茨城県は、サクラやモモ、ヤナギなどの樹木を食い荒らし枯死させる特定外来生物「クビアカツヤカミキリ」と「ツヤハダゴマダラカミキリ」の被害拡大を防ぐため、小学生以上の県民を対象とした「いばらきカミキリみっけ隊」への参加を広く呼びかけている。
駆除活動の概要
この取り組みは、2019年に県内で初めて確認されたクビアカツヤカミキリと、2021年に確認されたツヤハダゴマダラカミキリの分布拡大を受け、2022年度から開始された。県西部を中心に被害が広がっていることから、県民参加型の駆除活動を継続している。

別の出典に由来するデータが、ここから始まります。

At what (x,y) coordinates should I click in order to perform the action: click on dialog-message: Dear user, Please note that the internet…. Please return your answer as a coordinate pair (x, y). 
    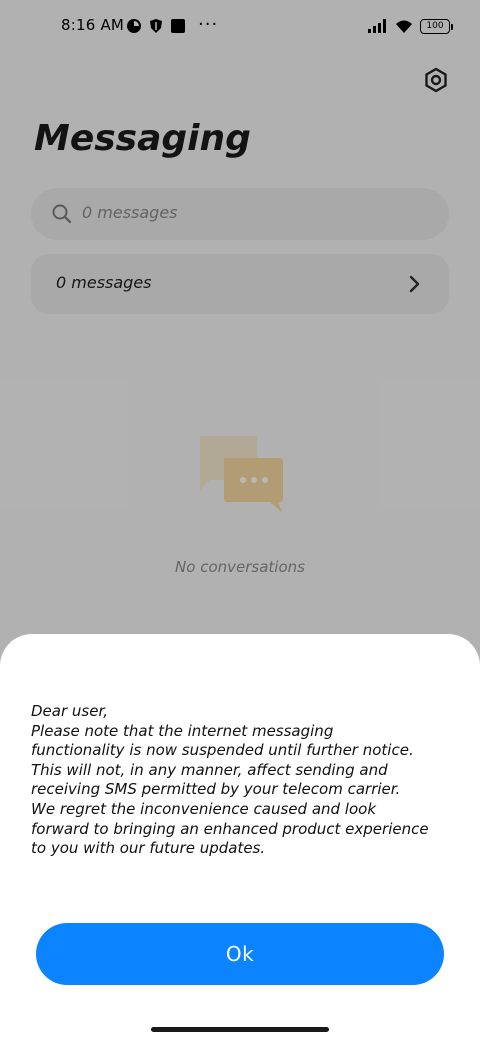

参加に特別な手続きは不要で、活動エリアはこれまでに発生や痕跡が確認された20市町を中心とした地域の公園や学校など。その場で駆除した成虫を透明な袋に入れ、県庁14階の県生物多様性センターか、駆除した自治体の環境主管課へ持参する。9月末までに駆除した成虫10匹ごとに500円分のプリペイドカードが贈られる。10匹未満でも防災グッズや缶バッジがもらえる。
対象となる外来カミキリムシの特徴
クビアカツヤカミキリは、5月中旬から8月ごろに羽化し、サクラやモモなどの樹木に寄生する。木の根元に、フンと木くずが混じった「フラス」と呼ばれる排出物があるのが目印だ。
ツヤハダゴマダラカミキリは5月から10月に羽化し、街路樹や公園木、河川敷のヤナギなどに被害をもたらす。生息する木の上部に直径10~15ミリの穴が開いているのが特徴である。
昨年度の実績と今後の展望
2025年度の「みっけ隊」には延べ328人が参加し、合計7797匹の外来カミキリムシを駆除した。県生物多様性センターの担当者は「早期発見、早期駆除にご協力をお願いします」と話し、引き続き県民の協力を呼びかけている。
外来カミキリムシの被害は、サクラ並木や果樹園などに深刻な影響を与える可能性がある。県は今後も監視を続け、被害の拡大防止に努める方針だ。